The tech giant Yahoo is in a severe turmoil these days; last week 3 of its top executives left the company creating more imminent problems for its CEO who is trying frantically to take the company out of slump and back on track.
So in its effort to be back in business, company is inkling up deals with various smaller companies and startups primarily to enhance its services and give a new look to the company’s business model. On Tuesday, Yahoo made another deal to smarten up its online ads services by planning to buy a startup company called as Dapper.
Dapper basically helps the advertisers to create and design internet advertisements and campaigns that connect users to those campaigns whose products and services are meaningful and interesting or which are according to the interest of the people.
Like various internet companies out there on the web, Yahoo Inc. has been attempting to aim and pick ads by keeping trace of the tabs that individuals tend to click on the most.
Yahoo surely needs a boost and have to get hold of every competitive edge it can grab. The company’s financial performance has troubled and disappointed investors for quite some time now. The challenges are getting big as more of the advertisers are shifting their interests and budgets to busy inline outlets which include the likes of Google and social networking Hub Facebook.
Investors are keener to advertise their products and services on the websites, which have a larger user’s traffic. Yahoo although has a large number of unique visitors density but still company is facing some real hard times.
Till now, no financial terms have been disclosed by Yahoo regarding the deal. But this acquisition of Dapper by Yahoo is very much expected to close by the end of year 2010.

• _Supplied records_:
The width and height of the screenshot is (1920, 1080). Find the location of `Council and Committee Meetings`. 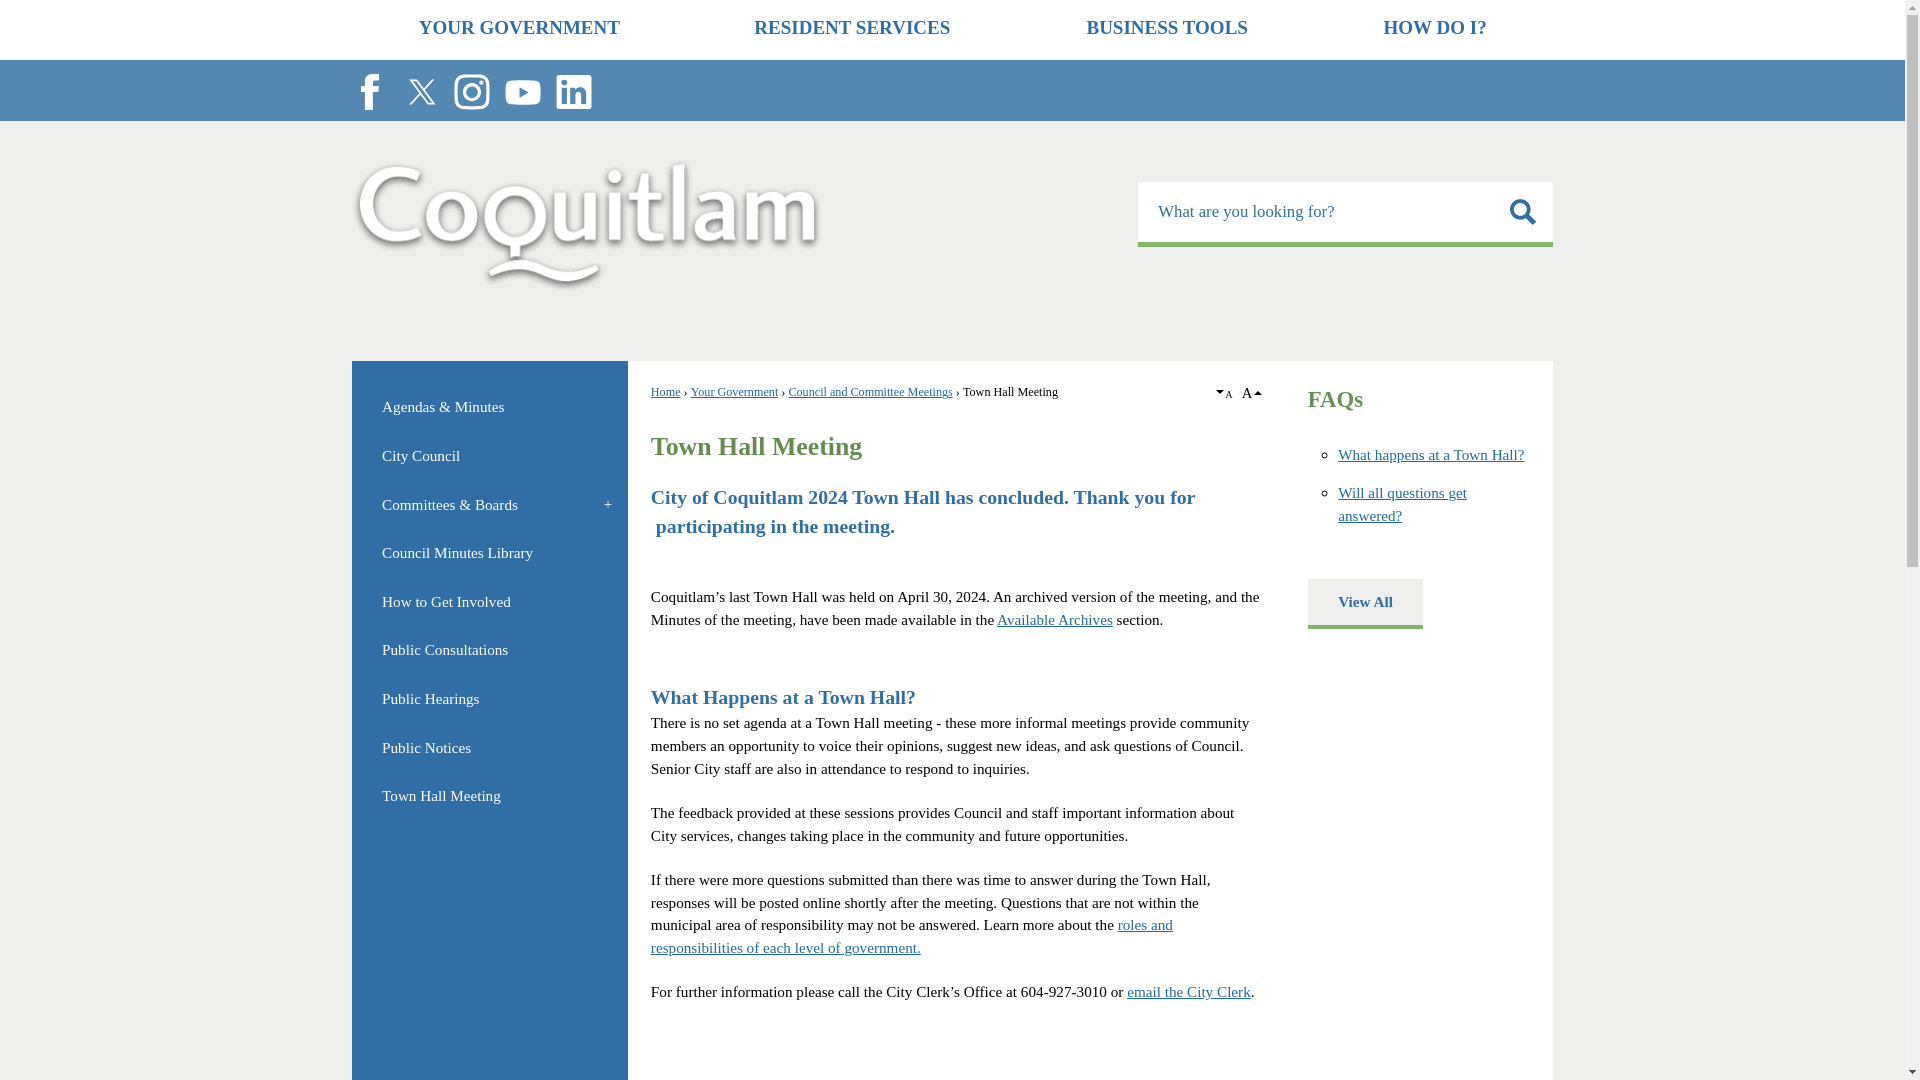

Council and Committee Meetings is located at coordinates (870, 391).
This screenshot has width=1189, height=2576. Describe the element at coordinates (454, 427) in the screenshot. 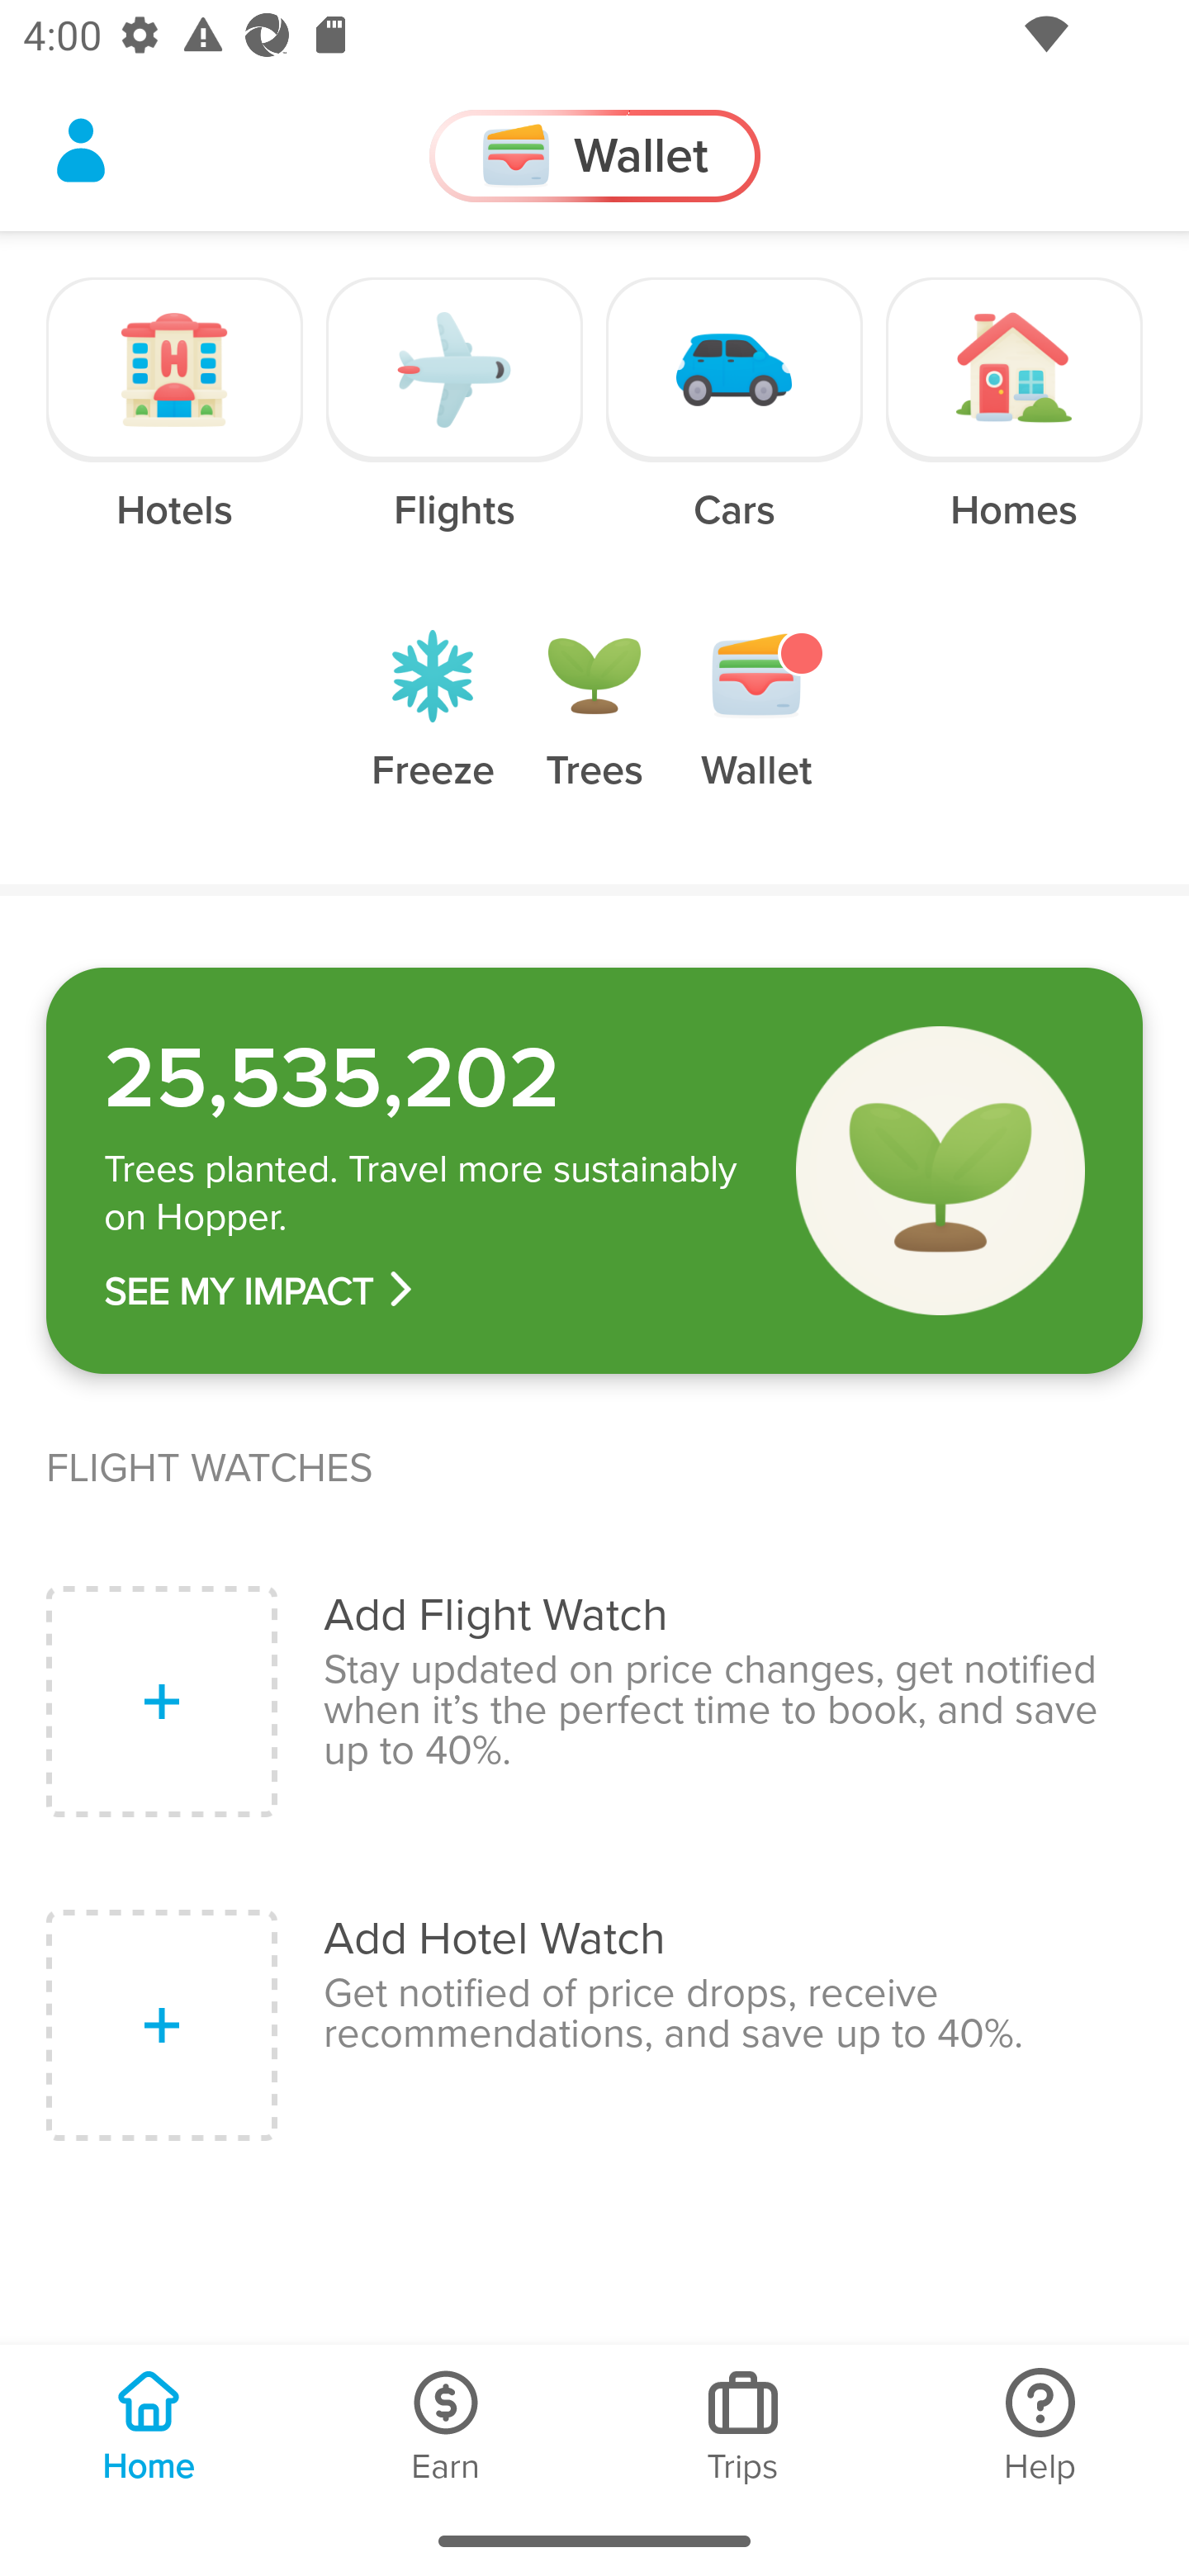

I see `Flights` at that location.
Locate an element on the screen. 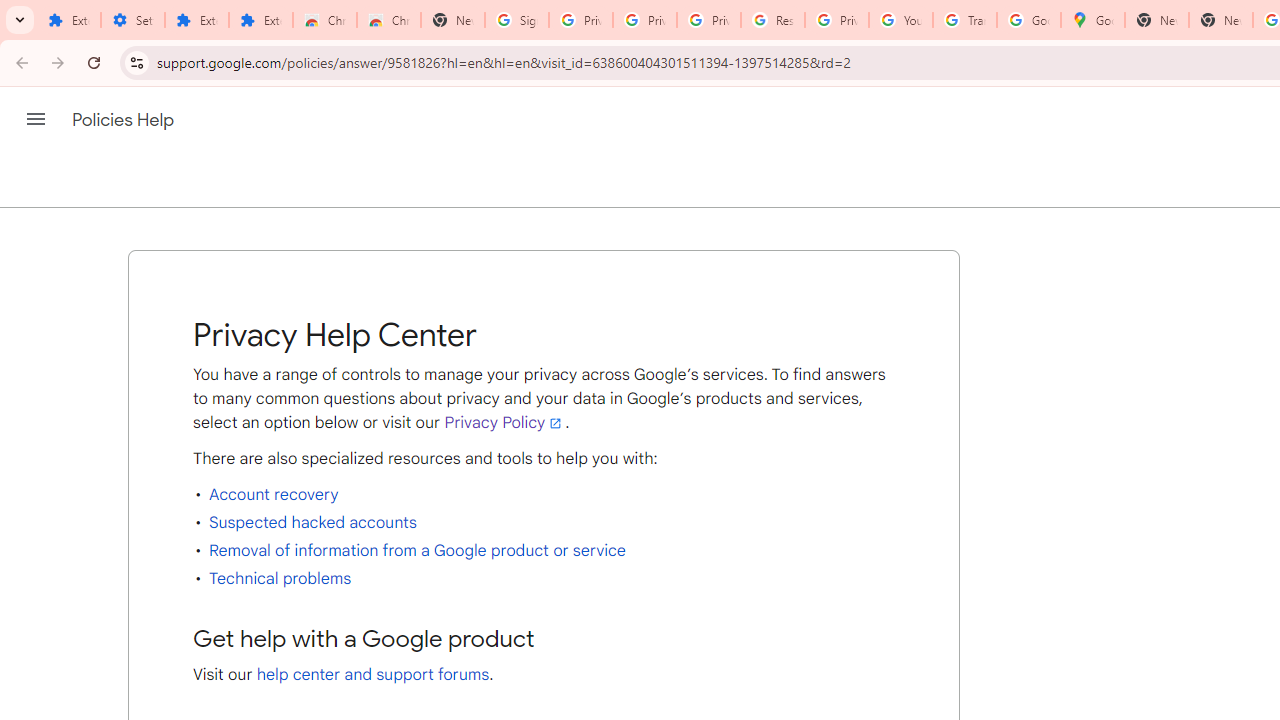 This screenshot has height=720, width=1280. Main menu is located at coordinates (36, 119).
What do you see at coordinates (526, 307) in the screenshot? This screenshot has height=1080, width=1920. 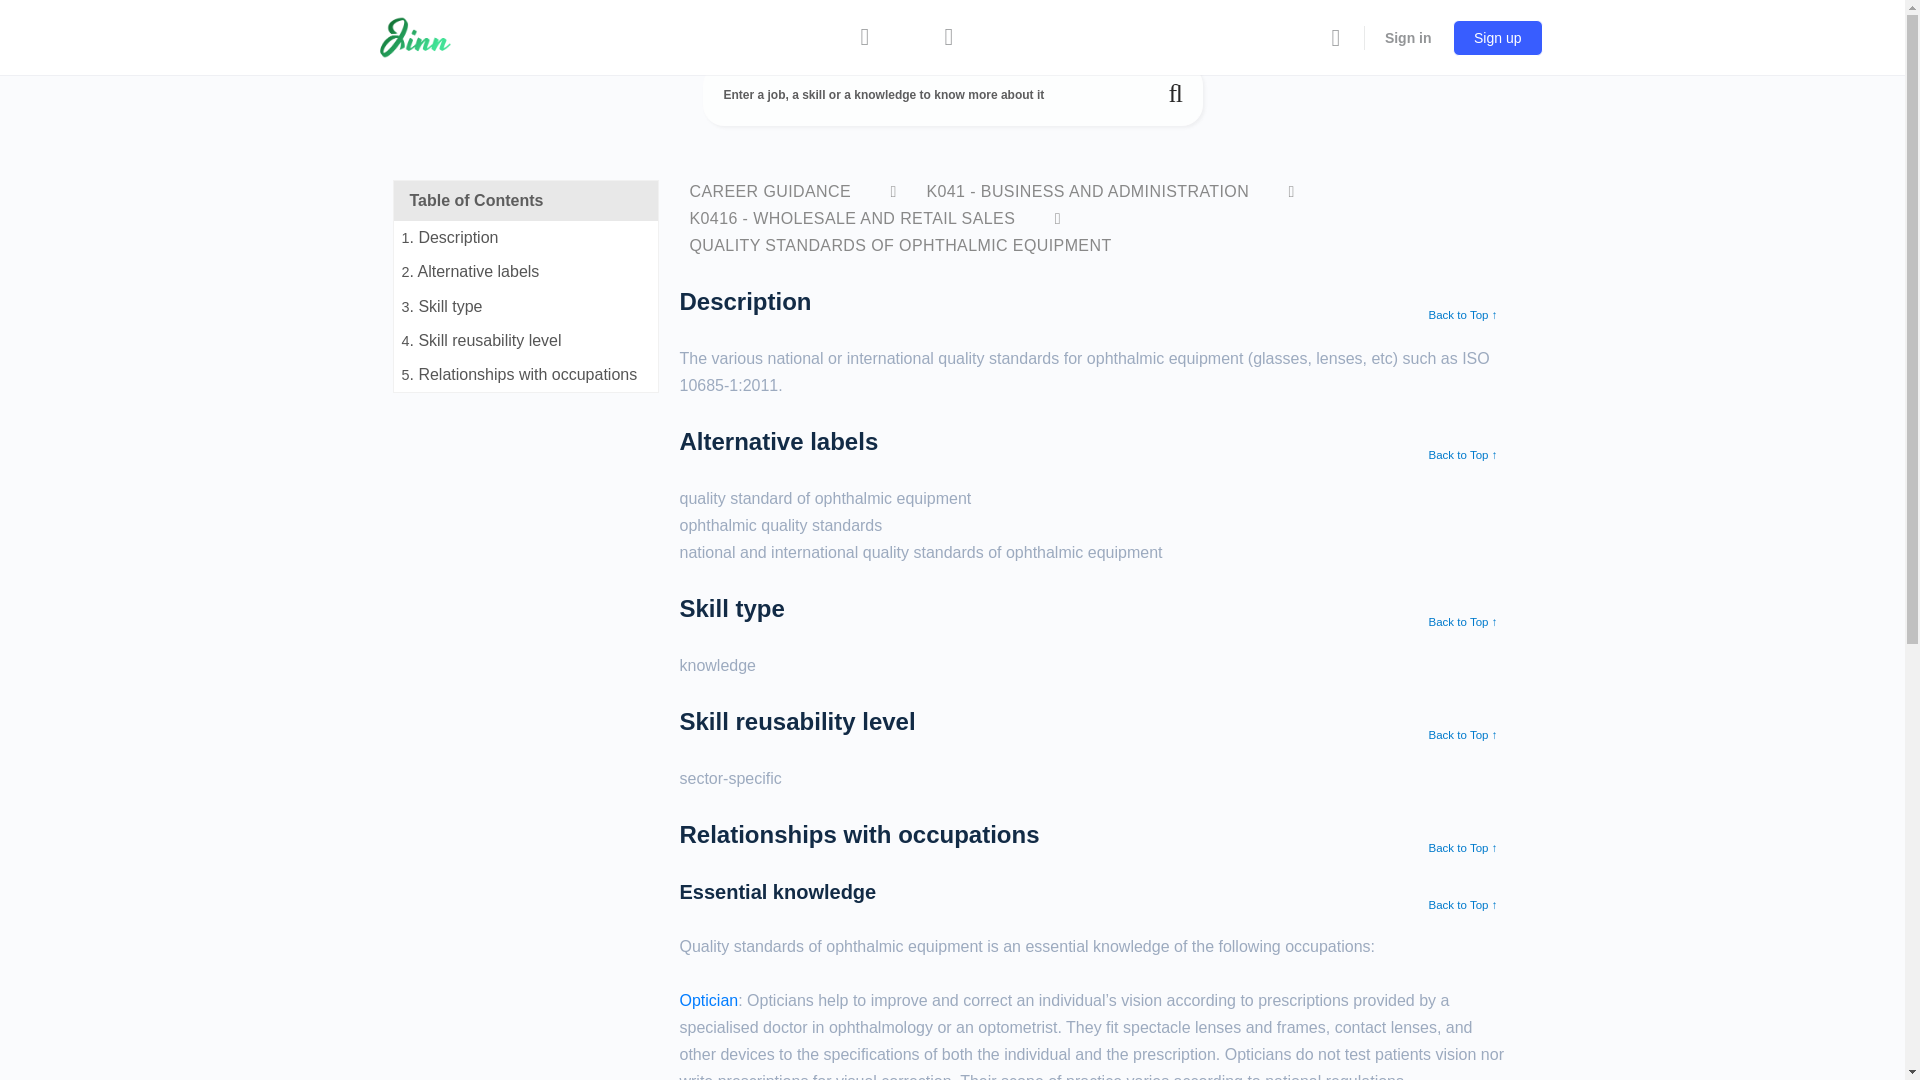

• _What you need to do_:
Answer these questions from the article on Yahoo's Dapper deal:
(a) How many of Yahoo's top executives left the company last week?
(b) What does Dapper help advertisers do?
(c) By when is Yahoo's acquisition of Dapper expected to close?
The entries come from a different source than the article.

• _Completed exercise_:
(a) Three.
(b) Create and design internet advertisements and campaigns.
(c) By the end of 2010.